## EXERCISE DETAILS:
Your answer should consist of each line from the data below that contains "computer".

[RECORDS TO PROCESS Boundary: Start]

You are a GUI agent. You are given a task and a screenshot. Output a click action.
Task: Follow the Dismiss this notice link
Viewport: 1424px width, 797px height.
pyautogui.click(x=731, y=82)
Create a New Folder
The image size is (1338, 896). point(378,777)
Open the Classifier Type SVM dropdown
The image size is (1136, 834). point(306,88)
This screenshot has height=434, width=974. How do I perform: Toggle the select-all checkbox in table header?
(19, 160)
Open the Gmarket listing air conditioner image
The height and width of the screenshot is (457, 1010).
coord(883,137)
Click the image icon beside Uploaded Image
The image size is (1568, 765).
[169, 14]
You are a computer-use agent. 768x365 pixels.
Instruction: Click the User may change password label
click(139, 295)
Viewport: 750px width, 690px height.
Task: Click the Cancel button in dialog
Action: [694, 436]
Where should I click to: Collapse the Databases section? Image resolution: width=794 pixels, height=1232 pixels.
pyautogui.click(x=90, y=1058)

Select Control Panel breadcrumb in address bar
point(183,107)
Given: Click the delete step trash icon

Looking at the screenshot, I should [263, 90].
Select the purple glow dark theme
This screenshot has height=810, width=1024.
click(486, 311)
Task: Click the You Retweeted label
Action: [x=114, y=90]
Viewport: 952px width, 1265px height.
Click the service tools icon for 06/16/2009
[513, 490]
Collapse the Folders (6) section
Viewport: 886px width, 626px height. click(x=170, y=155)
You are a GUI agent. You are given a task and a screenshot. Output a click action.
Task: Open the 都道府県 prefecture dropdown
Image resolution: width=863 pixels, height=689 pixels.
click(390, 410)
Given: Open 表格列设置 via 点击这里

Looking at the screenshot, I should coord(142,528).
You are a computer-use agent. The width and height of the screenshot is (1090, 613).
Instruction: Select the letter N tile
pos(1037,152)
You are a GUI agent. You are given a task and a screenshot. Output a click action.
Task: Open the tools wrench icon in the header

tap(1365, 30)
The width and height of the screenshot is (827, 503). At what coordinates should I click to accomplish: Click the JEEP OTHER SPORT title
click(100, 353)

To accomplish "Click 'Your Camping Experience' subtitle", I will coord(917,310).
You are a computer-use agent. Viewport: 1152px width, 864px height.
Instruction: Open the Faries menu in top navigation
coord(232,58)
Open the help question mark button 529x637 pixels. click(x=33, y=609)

[RECORDS TO PROCESS Boundary: End]

## ANSWER SPACE:
You are a computer-use agent. 768x365 pixels.
You are a computer-use agent. The width and height of the screenshot is (1090, 613).
You are a computer-use agent. Viewport: 1152px width, 864px height.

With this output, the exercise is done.